[Written problem]
Rewrite the entries from the line containing "You are a GUI" through the line containing "click(1367, 234)", substituting "interface agent" for "GUI agent" and keeping everything else the same. Omit the pictures from your answer.

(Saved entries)
────────────────

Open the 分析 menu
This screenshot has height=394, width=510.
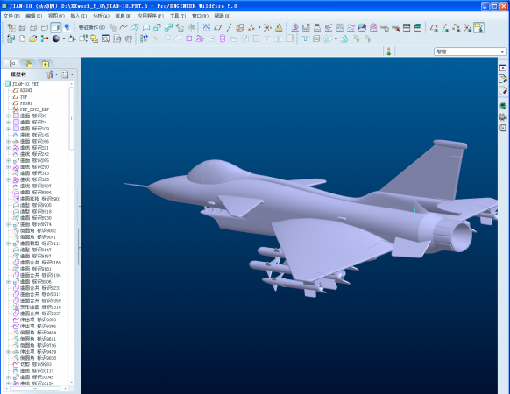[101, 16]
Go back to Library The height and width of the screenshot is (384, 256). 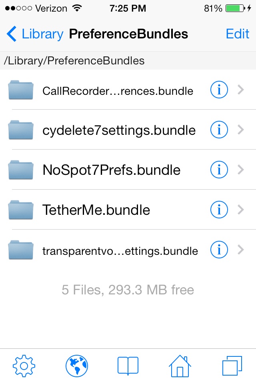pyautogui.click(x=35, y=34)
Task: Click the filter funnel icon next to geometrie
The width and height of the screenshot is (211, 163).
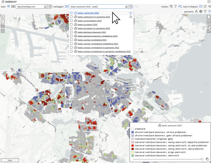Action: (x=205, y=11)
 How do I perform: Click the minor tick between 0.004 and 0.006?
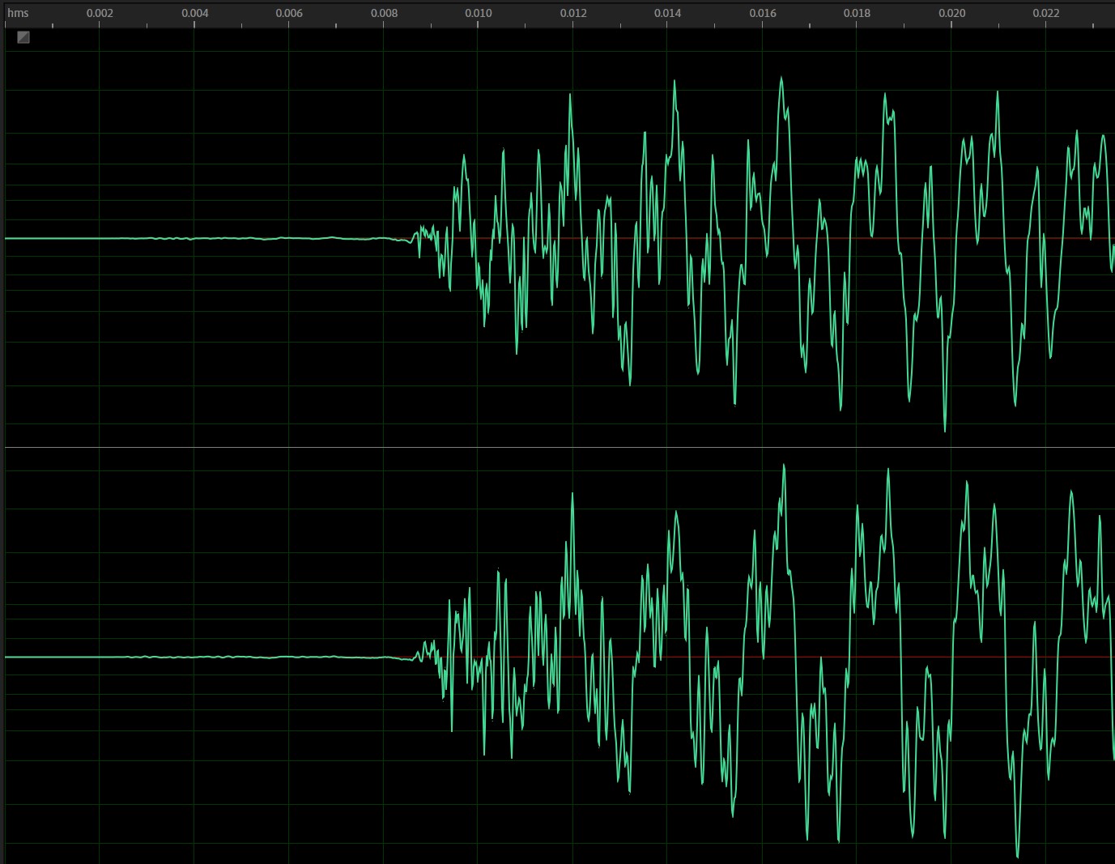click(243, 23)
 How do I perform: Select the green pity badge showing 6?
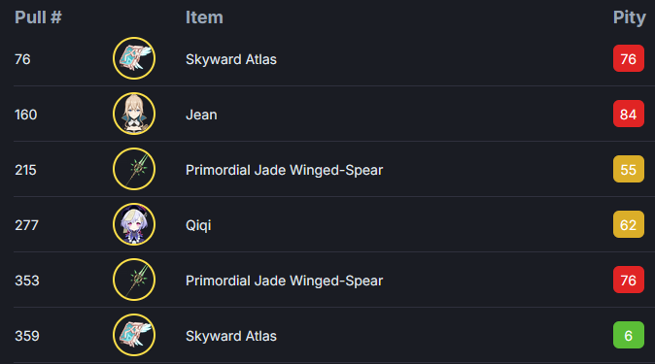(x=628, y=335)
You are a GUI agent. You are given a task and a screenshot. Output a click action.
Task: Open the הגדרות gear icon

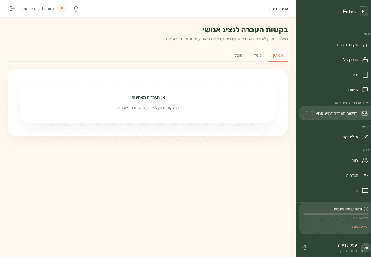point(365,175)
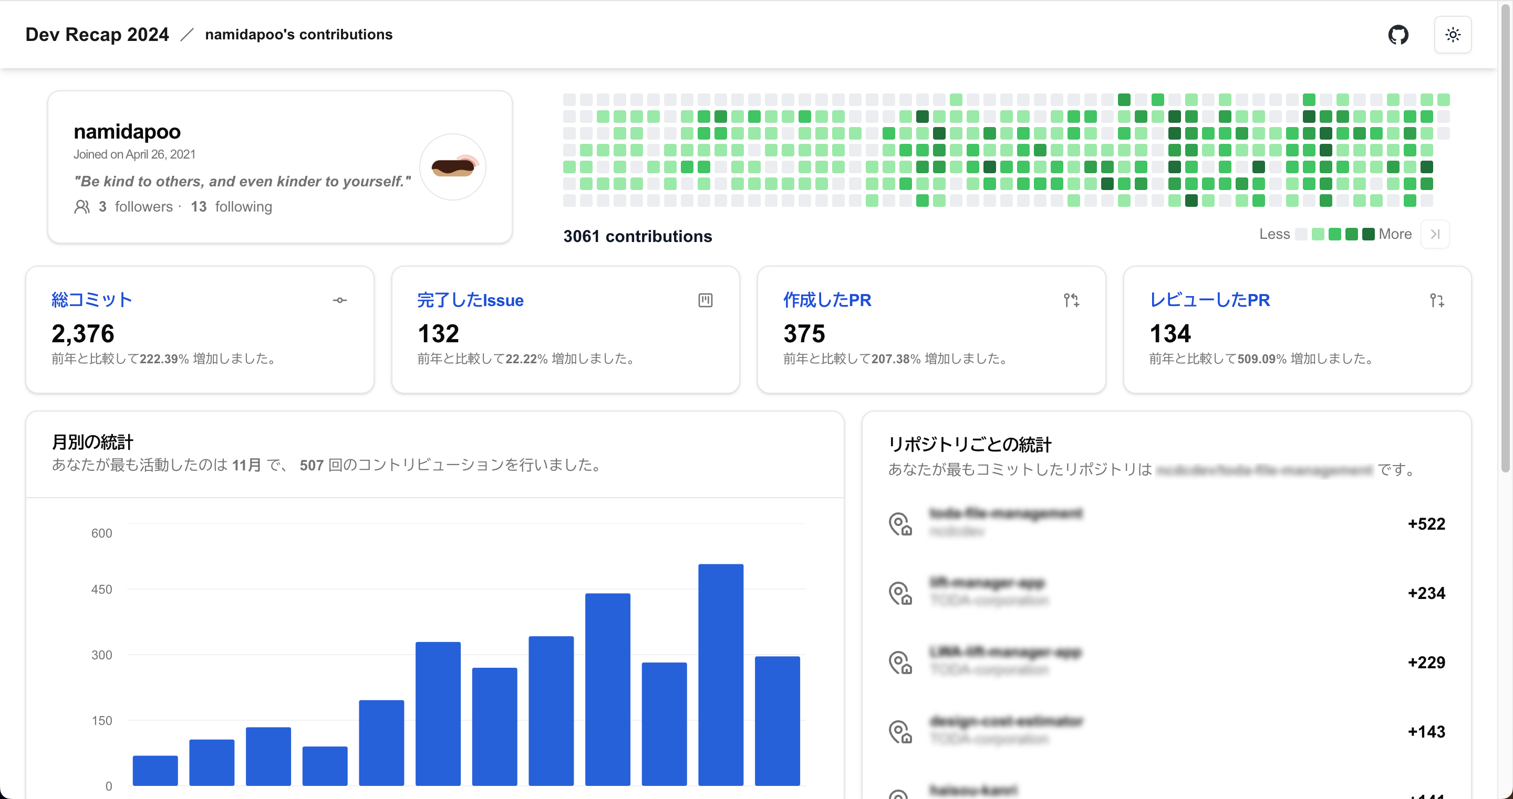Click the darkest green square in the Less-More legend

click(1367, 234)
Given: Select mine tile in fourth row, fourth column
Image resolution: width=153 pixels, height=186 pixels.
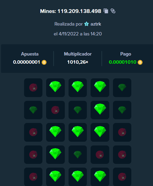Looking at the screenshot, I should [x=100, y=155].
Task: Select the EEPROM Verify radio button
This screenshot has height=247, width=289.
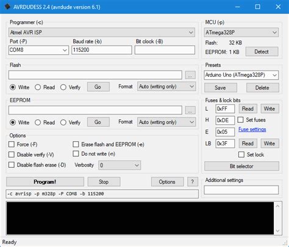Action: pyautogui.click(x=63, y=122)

────────────────

[Written response]
You are a interface agent. You are given a task and a screenshot. Output a click action.
Task: Open the הגדרות gear icon

point(365,175)
Click the darkest green square in the Less-More legend

click(1367, 234)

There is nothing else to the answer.